-- START Records shown --

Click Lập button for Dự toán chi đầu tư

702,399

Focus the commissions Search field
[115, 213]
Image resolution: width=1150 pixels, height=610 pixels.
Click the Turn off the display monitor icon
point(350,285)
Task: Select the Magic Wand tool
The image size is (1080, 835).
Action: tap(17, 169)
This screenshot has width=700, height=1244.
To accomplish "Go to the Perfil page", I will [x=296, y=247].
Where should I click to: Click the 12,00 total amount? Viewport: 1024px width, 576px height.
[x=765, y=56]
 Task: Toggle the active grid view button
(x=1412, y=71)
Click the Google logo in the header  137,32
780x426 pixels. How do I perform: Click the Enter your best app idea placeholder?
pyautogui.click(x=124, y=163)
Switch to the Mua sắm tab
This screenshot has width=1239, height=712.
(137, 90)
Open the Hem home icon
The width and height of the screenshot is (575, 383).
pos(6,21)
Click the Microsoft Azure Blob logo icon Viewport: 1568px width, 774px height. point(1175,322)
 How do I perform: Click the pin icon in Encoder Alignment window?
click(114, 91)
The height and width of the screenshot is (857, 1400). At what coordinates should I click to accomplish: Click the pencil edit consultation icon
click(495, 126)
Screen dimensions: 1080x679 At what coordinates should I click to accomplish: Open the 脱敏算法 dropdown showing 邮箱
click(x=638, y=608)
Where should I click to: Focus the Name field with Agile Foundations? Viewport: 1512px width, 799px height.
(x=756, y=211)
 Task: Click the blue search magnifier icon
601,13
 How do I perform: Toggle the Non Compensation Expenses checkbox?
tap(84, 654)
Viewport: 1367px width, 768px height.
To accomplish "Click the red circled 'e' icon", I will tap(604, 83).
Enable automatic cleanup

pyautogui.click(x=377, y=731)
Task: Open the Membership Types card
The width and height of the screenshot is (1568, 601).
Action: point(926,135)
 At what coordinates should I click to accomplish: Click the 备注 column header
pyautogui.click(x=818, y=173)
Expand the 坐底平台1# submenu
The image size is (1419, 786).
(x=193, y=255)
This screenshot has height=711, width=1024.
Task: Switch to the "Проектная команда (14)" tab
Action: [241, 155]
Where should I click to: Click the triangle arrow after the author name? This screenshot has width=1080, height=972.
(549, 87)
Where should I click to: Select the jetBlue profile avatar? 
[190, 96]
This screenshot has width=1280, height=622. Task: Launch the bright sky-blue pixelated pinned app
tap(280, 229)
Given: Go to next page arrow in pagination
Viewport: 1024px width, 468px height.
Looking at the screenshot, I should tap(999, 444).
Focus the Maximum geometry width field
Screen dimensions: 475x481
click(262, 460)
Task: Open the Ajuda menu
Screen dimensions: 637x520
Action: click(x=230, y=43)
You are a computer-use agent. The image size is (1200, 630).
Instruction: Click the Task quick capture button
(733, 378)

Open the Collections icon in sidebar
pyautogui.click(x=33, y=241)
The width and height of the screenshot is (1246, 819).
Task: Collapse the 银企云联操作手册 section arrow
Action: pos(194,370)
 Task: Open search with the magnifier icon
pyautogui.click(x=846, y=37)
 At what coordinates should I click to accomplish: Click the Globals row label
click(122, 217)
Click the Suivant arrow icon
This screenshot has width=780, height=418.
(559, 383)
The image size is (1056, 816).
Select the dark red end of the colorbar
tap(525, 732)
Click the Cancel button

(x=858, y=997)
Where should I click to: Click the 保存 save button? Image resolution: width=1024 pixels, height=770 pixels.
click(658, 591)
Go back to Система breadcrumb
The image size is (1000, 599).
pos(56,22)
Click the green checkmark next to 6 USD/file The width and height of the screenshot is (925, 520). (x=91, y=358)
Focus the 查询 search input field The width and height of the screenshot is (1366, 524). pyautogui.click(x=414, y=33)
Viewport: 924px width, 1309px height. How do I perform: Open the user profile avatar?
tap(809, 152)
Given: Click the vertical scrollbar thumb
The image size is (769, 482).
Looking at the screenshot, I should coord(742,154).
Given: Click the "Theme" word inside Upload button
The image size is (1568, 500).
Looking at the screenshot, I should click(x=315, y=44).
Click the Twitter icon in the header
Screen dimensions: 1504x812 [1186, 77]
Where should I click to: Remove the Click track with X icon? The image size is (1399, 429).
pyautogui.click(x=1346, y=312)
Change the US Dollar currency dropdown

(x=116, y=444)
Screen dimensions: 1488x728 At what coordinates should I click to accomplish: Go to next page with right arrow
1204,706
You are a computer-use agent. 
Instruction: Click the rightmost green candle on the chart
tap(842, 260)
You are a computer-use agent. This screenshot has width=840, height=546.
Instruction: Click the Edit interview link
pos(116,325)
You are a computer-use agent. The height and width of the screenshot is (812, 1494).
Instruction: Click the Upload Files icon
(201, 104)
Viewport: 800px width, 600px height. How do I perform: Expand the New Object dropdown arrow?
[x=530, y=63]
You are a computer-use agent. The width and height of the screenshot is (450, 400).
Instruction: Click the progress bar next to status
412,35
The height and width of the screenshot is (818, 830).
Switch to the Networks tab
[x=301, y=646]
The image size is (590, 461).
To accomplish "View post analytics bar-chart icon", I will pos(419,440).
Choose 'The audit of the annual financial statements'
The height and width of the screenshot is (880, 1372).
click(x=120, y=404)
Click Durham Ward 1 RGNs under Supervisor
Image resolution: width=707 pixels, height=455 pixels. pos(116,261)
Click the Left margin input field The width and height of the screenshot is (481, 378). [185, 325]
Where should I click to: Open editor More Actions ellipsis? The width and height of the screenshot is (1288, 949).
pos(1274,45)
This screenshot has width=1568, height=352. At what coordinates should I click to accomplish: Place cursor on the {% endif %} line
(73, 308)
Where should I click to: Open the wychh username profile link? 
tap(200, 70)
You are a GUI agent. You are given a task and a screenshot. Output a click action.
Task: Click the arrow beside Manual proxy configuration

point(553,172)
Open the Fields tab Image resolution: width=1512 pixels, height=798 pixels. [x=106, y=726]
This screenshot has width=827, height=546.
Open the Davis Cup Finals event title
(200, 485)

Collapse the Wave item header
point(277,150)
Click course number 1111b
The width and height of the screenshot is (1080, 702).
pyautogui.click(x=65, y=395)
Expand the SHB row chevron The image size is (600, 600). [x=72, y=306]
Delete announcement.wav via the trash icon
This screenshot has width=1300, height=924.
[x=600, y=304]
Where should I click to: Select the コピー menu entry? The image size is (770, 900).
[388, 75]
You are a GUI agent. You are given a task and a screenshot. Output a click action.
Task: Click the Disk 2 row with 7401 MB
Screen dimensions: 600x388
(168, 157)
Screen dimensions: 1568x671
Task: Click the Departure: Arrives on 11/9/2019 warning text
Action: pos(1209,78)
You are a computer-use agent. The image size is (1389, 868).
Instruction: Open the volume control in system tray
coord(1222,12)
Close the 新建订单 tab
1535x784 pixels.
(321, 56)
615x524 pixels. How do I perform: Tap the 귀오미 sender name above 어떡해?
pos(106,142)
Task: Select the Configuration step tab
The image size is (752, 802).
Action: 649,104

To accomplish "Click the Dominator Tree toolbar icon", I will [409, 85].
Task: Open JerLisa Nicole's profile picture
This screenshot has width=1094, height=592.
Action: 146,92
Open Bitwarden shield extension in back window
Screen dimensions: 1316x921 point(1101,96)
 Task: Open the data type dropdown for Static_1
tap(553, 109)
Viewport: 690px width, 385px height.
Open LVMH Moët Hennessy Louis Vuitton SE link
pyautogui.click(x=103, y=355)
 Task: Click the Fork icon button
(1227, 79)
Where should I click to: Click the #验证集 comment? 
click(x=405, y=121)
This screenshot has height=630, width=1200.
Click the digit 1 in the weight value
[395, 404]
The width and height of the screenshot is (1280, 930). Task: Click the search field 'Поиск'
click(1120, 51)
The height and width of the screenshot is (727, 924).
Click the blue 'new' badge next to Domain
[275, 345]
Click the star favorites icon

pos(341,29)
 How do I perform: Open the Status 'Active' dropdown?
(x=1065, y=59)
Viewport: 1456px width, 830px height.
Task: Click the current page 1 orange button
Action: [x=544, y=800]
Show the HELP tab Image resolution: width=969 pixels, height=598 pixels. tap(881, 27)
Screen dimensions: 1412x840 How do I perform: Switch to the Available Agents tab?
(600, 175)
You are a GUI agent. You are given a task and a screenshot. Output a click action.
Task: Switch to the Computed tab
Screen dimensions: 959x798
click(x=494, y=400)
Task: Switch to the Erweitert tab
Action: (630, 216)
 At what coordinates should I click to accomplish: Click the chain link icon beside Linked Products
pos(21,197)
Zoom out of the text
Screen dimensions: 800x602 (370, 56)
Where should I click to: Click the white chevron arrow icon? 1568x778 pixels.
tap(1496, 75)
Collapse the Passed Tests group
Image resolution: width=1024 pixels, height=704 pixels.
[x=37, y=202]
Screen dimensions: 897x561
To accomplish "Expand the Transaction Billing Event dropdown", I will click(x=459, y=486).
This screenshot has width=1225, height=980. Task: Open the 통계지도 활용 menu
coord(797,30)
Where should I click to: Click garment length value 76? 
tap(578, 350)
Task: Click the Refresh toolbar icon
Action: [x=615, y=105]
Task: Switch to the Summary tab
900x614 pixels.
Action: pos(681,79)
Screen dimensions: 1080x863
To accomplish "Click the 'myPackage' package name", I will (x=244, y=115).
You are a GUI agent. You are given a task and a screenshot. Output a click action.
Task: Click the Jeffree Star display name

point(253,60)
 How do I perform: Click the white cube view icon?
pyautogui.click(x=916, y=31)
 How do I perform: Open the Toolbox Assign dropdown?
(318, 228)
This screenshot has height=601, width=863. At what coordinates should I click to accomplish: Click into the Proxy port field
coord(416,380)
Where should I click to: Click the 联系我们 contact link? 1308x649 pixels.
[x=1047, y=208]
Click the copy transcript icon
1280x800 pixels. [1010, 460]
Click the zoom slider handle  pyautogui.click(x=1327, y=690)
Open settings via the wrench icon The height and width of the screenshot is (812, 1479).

-- END Records shown --

What to produce: Quote the lines verbatim, from the line containing "You are a computer-use agent. This" through the line containing "Expand the SHB", including both of those lines.

Solved exercise:
You are a computer-use agent. This screenshot has width=840, height=546.
Instruction: Click the Edit interview link
pos(116,325)
You are a computer-use agent. The height and width of the screenshot is (812, 1494).
Instruction: Click the Upload Files icon
(201, 104)
Viewport: 800px width, 600px height. How do I perform: Expand the New Object dropdown arrow?
[x=530, y=63]
You are a computer-use agent. The width and height of the screenshot is (450, 400).
Instruction: Click the progress bar next to status
412,35
The height and width of the screenshot is (818, 830).
Switch to the Networks tab
[x=301, y=646]
The image size is (590, 461).
To accomplish "View post analytics bar-chart icon", I will pos(419,440).
Choose 'The audit of the annual financial statements'
The height and width of the screenshot is (880, 1372).
click(x=120, y=404)
Click Durham Ward 1 RGNs under Supervisor
Image resolution: width=707 pixels, height=455 pixels. pos(116,261)
Click the Left margin input field The width and height of the screenshot is (481, 378). [185, 325]
Where should I click to: Open editor More Actions ellipsis? The width and height of the screenshot is (1288, 949).
pos(1274,45)
This screenshot has width=1568, height=352. At what coordinates should I click to accomplish: Place cursor on the {% endif %} line
(73, 308)
Where should I click to: Open the wychh username profile link? 
tap(200, 70)
You are a GUI agent. You are given a task and a screenshot. Output a click action.
Task: Click the arrow beside Manual proxy configuration

point(553,172)
Open the Fields tab Image resolution: width=1512 pixels, height=798 pixels. [x=106, y=726]
This screenshot has width=827, height=546.
Open the Davis Cup Finals event title
(200, 485)

Collapse the Wave item header
point(277,150)
Click course number 1111b
The width and height of the screenshot is (1080, 702).
pyautogui.click(x=65, y=395)
Expand the SHB row chevron The image size is (600, 600). [x=72, y=306]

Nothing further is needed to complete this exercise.